------ READING PASSAGE
In three elegant essays, Achebe seeks to rescue African culture from narratives written about it by Europeans. Looking through the prism of his experiences as a student in English schools in Nigeria, he provides devastating examples of European cultural imperialism. He examines the impact that his novel
Things Fall Apart had on efforts to reclaim Africa's story. And he argues for the importance of writing and living the African experience because, he believes, Africa needs stories told by Africans.
Customer Reviews:
If you like Achebe, or care about indigenous literature.......2004-10-05
Since the book is already well-summarized above, I'll just give my own reaction.
I've read a number of Achebe's novels and one essay (the excellent critique of Heart of Darkness) and really enjoyed the "backstage" feeling of hearing the author's first person voice - an insightful and kindly voice. For me, the effect of Achebe's strong positions is heightened by the dignified presentation, and of course by the poignant and funny stories from his own life that he uses to illustrate those positions. As compared to one of my other favorite authors, James Baldwin, Achebe's writing includes less calls to action, and more explanation. For instance, even in his sharp critique of Vidiadhar Naipaul's novels, Achebe's first priority is to shine light on the processes that led to Naipul's failures of vision. I think people who have read Achebe's fiction or essays and liked it, or generally care about literature from an indigenous or "Third World" perspective will really enjoy this short text. Definitely worth the cost, and may be available from the library.
Long Live our blessed Statesman and elder.......2001-11-01
Long live the proud son of Africa and our respected statesman.
Achebe the honest and truthful dispenser of both sides of the story. Colonial griots (to borrow Achebe's words) such as Elspeth Huxley and other apologists have for too long been left alone to justify the dispossession of precious lands and cultures. Until the proud son of Africa made them eat their own words and exposed them for what they are. Dishonest griots deftly laying the groundwork for self-enrichment at the expense of peace loving and decent Human Beings.
Chinua Achebe as exemplified by his few but precious books writes not to make money but only when he must say something useful. Unlike modern day "authors" who are more about money than substance. I have no doubt Achebe can write profound and moving accounts of African and world issues at the rate of one book a day but he chose only to spend his time teaching.
It is obvious why the Nobel Prize went to Wole Soyinka instead of Chinua Achebe. Achebe refuses to write for a "foreign" audience and does not take his marching orders from anybody. He is his own man. Africans and honest people all over the world have in their own ways given Achebe the best prize in the world.
Continuous interest in his worthwhile classics such as Things Fall Apart,The Man of the People,No longer at Ease,Anthills of the Savannah, Morning Yet on Creation Day,Hopes and Impediments and many others.
------------
[PROBLEM TO SOLVE]
Reproduce verbatim the portion of the page on Achebe's essays that begins with the words containing "Chinua Achebe as" and ends with "and many others.". The data that comes after this page on Achebe's essays is drawn from a separate source.
------ GIVEN INFORMATION
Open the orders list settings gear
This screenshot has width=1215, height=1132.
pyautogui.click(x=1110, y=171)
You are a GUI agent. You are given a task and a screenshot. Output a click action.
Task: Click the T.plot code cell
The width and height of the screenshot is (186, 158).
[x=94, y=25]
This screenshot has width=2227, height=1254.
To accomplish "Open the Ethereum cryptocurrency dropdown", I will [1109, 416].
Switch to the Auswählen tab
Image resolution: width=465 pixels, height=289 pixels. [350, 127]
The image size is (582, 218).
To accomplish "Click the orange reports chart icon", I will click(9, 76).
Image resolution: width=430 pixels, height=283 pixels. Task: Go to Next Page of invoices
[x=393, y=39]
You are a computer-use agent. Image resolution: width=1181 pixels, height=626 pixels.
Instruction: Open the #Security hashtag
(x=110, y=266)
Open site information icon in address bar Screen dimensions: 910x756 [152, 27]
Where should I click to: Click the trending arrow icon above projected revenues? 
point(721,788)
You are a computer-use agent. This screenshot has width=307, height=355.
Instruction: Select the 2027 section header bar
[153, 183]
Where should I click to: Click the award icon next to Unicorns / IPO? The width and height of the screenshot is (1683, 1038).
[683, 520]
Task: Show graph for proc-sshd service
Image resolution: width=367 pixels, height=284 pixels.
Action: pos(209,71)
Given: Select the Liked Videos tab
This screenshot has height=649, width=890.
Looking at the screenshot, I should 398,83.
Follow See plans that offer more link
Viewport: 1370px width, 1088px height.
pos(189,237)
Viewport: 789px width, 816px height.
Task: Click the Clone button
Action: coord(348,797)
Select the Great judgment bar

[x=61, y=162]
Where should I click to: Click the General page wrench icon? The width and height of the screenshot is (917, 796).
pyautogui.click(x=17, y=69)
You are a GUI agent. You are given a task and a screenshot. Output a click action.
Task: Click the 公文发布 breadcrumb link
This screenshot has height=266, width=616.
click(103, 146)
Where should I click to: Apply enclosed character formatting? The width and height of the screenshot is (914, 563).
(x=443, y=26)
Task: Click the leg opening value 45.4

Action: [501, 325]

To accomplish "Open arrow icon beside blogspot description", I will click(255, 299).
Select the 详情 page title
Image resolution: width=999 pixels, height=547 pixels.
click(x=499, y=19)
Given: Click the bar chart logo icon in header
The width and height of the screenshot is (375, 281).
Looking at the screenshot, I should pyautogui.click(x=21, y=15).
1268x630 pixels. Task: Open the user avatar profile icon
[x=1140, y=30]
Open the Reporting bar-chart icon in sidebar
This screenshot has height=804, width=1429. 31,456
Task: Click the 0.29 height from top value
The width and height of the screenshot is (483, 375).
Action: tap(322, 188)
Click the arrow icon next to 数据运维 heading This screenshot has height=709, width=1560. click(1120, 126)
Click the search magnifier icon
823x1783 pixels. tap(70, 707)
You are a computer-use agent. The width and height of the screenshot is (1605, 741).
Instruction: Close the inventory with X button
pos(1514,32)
------------
[REPLY]
Chinua Achebe as exemplified by his few but precious books writes not to make money but only when he must say something useful. Unlike modern day "authors" who are more about money than substance. I have no doubt Achebe can write profound and moving accounts of African and world issues at the rate of one book a day but he chose only to spend his time teaching.
It is obvious why the Nobel Prize went to Wole Soyinka instead of Chinua Achebe. Achebe refuses to write for a "foreign" audience and does not take his marching orders from anybody. He is his own man. Africans and honest people all over the world have in their own ways given Achebe the best prize in the world.
Continuous interest in his worthwhile classics such as Things Fall Apart,The Man of the People,No longer at Ease,Anthills of the Savannah, Morning Yet on Creation Day,Hopes and Impediments and many others.